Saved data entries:

Start of Block

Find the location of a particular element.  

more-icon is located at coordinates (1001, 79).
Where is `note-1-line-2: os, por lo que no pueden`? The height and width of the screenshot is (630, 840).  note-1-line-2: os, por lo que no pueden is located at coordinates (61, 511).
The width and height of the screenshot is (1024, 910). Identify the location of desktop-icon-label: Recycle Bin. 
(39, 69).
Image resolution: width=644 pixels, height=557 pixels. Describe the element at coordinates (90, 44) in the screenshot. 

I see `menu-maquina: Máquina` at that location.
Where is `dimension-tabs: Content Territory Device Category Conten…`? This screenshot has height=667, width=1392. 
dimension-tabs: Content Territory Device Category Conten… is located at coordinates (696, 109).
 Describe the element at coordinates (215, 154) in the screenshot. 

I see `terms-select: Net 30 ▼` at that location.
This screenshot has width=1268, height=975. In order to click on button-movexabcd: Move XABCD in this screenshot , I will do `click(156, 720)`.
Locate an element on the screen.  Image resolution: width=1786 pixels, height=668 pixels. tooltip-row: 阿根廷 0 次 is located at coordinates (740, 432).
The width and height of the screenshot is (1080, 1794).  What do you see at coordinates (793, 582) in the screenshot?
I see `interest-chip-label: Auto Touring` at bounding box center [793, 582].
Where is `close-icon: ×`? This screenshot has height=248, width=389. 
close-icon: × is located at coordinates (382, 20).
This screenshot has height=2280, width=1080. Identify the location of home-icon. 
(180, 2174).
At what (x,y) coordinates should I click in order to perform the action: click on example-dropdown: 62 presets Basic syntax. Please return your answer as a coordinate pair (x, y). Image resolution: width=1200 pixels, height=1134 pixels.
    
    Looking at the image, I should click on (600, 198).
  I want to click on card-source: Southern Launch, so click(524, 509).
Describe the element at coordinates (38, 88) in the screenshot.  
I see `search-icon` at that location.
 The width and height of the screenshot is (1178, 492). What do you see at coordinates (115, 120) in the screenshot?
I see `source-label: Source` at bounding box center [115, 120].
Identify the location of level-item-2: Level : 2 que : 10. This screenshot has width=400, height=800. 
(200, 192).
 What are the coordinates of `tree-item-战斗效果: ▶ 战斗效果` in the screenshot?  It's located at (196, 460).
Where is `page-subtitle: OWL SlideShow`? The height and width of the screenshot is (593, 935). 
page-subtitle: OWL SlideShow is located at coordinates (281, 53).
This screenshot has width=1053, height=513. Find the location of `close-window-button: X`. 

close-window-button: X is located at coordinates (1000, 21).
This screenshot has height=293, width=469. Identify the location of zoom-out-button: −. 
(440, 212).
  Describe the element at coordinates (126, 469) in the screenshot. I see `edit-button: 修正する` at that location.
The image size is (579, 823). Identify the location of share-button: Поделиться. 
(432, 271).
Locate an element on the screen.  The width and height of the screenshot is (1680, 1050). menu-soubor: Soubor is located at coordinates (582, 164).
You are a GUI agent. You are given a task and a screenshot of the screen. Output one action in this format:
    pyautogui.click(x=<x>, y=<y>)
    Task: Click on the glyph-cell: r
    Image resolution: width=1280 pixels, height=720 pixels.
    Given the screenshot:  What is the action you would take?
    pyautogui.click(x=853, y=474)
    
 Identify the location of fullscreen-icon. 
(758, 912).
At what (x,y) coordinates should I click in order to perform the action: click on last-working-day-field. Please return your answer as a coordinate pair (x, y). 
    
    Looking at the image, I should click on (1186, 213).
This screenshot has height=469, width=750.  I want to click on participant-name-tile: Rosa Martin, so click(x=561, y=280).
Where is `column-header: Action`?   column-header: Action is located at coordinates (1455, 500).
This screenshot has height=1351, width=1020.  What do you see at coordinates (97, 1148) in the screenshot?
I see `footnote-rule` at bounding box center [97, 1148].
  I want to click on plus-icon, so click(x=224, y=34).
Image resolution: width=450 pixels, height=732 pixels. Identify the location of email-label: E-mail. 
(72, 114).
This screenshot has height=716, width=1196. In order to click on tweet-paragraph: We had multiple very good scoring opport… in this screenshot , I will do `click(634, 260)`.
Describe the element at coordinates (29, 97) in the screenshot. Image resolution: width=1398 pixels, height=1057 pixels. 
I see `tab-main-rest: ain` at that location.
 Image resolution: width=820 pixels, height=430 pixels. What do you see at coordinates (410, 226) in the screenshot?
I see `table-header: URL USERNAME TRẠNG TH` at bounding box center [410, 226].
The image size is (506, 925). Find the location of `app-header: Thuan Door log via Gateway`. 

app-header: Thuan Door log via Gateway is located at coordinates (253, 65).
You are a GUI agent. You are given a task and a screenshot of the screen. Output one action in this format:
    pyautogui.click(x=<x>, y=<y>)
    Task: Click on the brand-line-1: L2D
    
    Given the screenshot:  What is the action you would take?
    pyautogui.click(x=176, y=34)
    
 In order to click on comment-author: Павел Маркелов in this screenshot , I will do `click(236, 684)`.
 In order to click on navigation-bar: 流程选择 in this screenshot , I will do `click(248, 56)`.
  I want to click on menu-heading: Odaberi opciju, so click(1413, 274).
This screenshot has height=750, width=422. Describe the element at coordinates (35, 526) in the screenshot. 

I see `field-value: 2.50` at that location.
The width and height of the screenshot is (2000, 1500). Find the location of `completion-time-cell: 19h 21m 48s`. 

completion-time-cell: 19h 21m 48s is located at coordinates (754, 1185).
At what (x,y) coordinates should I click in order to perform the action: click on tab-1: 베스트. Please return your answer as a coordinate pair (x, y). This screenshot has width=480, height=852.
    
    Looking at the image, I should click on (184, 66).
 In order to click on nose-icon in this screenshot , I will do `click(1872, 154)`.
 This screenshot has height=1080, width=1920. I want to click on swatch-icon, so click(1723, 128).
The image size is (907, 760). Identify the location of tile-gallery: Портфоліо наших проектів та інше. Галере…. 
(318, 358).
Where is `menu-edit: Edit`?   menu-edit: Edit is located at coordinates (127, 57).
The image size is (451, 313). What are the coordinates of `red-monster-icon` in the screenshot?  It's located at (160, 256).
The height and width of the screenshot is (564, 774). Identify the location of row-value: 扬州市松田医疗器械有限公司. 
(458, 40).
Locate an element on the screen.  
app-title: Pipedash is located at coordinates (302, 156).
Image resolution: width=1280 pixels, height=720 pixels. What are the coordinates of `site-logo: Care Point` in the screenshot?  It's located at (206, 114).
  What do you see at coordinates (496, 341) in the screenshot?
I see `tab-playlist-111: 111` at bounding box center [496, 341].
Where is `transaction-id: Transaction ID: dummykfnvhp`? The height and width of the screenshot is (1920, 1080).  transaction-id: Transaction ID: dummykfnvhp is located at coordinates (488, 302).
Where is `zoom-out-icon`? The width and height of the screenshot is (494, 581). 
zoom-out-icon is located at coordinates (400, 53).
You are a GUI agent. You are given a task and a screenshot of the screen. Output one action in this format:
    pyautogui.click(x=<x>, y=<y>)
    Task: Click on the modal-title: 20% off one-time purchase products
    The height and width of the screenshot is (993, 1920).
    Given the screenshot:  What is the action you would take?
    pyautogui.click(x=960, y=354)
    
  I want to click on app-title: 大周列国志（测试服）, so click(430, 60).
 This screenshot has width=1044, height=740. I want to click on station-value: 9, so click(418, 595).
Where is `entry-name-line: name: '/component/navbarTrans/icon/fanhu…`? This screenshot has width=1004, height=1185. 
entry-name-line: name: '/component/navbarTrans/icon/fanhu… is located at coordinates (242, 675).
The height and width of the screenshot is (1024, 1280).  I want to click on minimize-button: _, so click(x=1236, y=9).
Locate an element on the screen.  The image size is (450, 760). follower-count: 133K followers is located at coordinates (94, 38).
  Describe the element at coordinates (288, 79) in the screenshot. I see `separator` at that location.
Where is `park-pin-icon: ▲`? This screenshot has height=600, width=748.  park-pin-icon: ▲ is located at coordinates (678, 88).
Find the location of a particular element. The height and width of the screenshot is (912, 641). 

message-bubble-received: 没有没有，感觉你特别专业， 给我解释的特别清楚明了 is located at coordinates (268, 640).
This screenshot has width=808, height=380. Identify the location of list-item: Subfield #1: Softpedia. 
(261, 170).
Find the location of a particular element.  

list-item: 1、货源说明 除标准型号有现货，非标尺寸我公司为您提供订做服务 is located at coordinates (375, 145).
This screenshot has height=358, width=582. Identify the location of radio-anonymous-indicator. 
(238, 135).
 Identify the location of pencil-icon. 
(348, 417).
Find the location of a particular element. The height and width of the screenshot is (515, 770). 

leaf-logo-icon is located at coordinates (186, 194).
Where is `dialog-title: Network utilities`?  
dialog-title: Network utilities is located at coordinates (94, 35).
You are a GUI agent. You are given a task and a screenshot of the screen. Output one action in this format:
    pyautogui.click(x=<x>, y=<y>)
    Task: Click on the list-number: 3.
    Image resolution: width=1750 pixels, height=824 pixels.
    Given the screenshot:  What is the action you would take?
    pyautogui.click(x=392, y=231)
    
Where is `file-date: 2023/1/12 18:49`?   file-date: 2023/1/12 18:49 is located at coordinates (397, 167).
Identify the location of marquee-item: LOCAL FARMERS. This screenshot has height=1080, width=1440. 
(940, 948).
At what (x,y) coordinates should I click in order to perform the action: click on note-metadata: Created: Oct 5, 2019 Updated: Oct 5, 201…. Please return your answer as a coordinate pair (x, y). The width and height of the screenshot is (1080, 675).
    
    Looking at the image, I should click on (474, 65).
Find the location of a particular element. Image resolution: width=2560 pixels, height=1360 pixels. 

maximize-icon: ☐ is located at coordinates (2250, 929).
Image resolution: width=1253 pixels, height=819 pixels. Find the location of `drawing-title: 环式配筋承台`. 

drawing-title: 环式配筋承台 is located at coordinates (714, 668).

End of Block

#### PROBLEM TO SOLVE:
Please copy the lines from the beginning of the records through the line containing "coordinates (740, 432).", word for word, with both ends included.

#### SOLUTION BELOW:
Find the location of a particular element.  

more-icon is located at coordinates (1001, 79).
Where is `note-1-line-2: os, por lo que no pueden`? The height and width of the screenshot is (630, 840).  note-1-line-2: os, por lo que no pueden is located at coordinates (61, 511).
The width and height of the screenshot is (1024, 910). Identify the location of desktop-icon-label: Recycle Bin. 
(39, 69).
Image resolution: width=644 pixels, height=557 pixels. Describe the element at coordinates (90, 44) in the screenshot. 

I see `menu-maquina: Máquina` at that location.
Where is `dimension-tabs: Content Territory Device Category Conten…`? This screenshot has height=667, width=1392. 
dimension-tabs: Content Territory Device Category Conten… is located at coordinates (696, 109).
 Describe the element at coordinates (215, 154) in the screenshot. 

I see `terms-select: Net 30 ▼` at that location.
This screenshot has width=1268, height=975. In order to click on button-movexabcd: Move XABCD in this screenshot , I will do `click(156, 720)`.
Locate an element on the screen.  Image resolution: width=1786 pixels, height=668 pixels. tooltip-row: 阿根廷 0 次 is located at coordinates (740, 432).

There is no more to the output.